## Materials provided
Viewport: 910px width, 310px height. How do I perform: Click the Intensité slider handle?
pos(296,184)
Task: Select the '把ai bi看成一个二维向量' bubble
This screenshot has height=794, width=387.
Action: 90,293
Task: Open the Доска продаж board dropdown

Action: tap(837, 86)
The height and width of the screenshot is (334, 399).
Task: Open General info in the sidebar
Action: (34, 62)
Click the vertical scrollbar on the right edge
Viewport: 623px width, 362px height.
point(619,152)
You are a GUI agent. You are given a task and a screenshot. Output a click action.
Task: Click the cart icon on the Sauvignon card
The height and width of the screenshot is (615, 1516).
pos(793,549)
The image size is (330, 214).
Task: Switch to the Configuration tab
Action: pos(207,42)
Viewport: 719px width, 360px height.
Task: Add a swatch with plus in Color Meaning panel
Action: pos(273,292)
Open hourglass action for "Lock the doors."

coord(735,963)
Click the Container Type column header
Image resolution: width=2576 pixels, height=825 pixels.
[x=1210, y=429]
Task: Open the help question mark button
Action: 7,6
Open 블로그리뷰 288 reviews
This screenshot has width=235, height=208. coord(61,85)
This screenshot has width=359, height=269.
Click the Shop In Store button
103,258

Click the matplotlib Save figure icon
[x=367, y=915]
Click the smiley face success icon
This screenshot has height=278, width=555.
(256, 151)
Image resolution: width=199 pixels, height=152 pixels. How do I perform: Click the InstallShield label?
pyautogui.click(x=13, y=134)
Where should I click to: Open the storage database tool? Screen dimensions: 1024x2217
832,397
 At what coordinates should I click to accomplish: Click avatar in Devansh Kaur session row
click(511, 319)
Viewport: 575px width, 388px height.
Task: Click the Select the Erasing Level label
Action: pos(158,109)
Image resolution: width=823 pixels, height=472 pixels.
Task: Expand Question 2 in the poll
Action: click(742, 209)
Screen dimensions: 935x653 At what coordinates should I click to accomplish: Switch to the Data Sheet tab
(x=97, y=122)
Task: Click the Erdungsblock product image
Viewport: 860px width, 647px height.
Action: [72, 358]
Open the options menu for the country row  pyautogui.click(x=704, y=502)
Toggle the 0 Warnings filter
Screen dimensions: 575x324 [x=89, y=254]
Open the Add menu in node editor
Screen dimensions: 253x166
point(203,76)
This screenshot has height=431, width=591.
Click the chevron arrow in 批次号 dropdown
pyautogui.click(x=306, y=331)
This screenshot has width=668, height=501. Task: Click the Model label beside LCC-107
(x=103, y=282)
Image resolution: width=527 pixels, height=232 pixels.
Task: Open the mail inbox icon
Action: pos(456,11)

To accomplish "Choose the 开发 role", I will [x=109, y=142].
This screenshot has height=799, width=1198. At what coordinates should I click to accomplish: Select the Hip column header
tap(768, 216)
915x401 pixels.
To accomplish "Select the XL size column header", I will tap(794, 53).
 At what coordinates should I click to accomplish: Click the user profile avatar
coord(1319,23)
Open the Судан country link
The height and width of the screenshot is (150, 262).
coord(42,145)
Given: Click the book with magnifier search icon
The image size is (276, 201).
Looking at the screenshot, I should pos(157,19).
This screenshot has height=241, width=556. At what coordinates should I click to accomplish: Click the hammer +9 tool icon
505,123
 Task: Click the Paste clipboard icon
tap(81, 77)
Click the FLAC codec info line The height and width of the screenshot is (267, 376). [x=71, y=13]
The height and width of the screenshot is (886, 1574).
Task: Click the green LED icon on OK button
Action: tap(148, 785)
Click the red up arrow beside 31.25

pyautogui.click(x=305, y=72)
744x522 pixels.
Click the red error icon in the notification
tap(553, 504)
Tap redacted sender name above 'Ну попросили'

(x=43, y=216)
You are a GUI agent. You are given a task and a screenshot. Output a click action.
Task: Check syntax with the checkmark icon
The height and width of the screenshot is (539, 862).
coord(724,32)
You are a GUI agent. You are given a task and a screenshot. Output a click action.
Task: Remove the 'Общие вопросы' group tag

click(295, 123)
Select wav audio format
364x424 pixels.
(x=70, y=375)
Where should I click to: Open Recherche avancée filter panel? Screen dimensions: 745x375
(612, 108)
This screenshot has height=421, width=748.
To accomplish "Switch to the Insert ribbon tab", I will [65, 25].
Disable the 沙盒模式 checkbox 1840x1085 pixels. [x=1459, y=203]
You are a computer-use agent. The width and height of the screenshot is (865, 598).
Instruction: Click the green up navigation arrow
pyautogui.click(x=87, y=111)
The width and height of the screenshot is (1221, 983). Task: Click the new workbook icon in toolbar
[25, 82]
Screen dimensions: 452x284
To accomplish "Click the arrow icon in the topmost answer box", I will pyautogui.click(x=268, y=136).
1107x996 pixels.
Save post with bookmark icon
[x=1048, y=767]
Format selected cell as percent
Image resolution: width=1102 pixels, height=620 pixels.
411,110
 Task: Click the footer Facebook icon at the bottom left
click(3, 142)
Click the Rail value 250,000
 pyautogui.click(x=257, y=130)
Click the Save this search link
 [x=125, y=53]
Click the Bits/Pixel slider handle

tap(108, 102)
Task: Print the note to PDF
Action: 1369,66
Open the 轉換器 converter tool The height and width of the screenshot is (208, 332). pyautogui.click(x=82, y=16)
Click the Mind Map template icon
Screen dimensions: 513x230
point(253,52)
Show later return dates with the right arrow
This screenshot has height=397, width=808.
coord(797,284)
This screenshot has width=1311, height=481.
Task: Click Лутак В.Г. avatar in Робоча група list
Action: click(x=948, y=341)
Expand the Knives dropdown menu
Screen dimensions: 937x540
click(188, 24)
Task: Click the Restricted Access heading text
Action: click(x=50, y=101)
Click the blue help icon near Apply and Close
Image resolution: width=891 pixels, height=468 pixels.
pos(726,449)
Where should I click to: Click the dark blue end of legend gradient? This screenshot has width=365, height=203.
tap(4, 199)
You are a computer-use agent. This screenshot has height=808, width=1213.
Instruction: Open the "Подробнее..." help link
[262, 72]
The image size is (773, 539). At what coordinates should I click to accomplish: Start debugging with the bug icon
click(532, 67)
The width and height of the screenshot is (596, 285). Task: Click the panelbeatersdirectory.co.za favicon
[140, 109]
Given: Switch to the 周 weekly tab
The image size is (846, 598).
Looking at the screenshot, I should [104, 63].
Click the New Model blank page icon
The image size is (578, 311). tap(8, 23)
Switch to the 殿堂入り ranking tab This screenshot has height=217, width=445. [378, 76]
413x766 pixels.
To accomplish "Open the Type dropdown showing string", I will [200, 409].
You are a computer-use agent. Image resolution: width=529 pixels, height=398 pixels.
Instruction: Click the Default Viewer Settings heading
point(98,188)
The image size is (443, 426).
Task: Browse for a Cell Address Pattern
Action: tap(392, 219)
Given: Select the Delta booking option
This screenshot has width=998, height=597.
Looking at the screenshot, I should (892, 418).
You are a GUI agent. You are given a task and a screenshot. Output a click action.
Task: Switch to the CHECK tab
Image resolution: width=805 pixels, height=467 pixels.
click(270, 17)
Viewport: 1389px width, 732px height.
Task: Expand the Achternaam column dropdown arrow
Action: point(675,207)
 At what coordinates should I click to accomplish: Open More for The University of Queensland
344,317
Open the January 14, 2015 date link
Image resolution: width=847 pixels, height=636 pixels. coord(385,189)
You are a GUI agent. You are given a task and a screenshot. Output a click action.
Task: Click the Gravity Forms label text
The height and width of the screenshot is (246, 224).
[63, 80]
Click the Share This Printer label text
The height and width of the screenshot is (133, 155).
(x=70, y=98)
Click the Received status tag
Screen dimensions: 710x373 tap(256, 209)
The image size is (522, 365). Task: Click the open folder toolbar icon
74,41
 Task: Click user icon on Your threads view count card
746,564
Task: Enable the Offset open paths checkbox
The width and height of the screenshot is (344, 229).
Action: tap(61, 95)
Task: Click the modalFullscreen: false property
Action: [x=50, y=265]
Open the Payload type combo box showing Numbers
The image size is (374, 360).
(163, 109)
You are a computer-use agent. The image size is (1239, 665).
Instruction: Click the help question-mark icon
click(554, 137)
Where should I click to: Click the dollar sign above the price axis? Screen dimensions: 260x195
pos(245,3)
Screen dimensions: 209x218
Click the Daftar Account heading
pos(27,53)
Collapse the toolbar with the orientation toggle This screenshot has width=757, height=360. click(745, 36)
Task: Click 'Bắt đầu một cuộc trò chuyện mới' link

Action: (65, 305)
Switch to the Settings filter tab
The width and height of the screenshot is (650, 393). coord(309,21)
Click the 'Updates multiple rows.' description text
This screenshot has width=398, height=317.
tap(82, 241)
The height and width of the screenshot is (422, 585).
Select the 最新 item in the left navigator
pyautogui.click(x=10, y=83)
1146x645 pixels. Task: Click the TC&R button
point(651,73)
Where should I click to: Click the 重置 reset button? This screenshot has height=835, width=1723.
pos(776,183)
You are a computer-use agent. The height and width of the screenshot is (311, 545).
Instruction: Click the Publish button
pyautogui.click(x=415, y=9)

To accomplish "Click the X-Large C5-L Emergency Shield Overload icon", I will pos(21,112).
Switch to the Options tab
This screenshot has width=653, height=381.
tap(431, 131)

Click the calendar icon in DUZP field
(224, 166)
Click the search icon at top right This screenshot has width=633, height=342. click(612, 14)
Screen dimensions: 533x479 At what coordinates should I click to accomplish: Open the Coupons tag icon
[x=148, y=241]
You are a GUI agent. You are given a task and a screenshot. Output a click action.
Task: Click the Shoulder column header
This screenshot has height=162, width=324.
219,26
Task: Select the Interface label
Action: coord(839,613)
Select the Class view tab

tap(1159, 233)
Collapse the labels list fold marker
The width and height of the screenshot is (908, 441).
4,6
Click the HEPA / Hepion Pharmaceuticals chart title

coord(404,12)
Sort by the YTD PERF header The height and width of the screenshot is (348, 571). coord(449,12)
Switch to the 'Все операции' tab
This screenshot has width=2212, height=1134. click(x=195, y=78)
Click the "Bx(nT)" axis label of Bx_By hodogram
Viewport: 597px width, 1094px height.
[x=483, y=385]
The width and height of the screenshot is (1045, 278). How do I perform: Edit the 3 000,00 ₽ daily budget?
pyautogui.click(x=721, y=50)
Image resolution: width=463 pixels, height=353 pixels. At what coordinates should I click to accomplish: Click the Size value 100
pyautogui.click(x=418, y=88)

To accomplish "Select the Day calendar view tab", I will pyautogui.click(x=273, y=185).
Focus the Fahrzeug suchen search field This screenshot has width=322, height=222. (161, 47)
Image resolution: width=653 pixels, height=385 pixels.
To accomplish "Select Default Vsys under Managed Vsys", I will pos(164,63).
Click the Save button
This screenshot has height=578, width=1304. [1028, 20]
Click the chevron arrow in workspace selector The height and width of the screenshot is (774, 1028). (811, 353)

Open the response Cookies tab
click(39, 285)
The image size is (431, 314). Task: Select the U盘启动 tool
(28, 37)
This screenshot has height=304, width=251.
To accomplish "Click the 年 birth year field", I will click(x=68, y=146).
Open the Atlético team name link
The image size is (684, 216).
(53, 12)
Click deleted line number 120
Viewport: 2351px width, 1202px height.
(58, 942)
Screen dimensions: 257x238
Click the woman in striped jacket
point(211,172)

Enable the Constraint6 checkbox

## What to do
Can you quote the records verbatim, starting at the line that contains "Image resolution: width=463" and ending at the line that contains "click(39, 285)", including both of those lines?

## Solution
Image resolution: width=463 pixels, height=353 pixels. At what coordinates should I click to accomplish: Click the Size value 100
pyautogui.click(x=418, y=88)

To accomplish "Select the Day calendar view tab", I will pyautogui.click(x=273, y=185).
Focus the Fahrzeug suchen search field This screenshot has width=322, height=222. (161, 47)
Image resolution: width=653 pixels, height=385 pixels.
To accomplish "Select Default Vsys under Managed Vsys", I will pos(164,63).
Click the Save button
This screenshot has height=578, width=1304. [1028, 20]
Click the chevron arrow in workspace selector The height and width of the screenshot is (774, 1028). (811, 353)

Open the response Cookies tab
click(39, 285)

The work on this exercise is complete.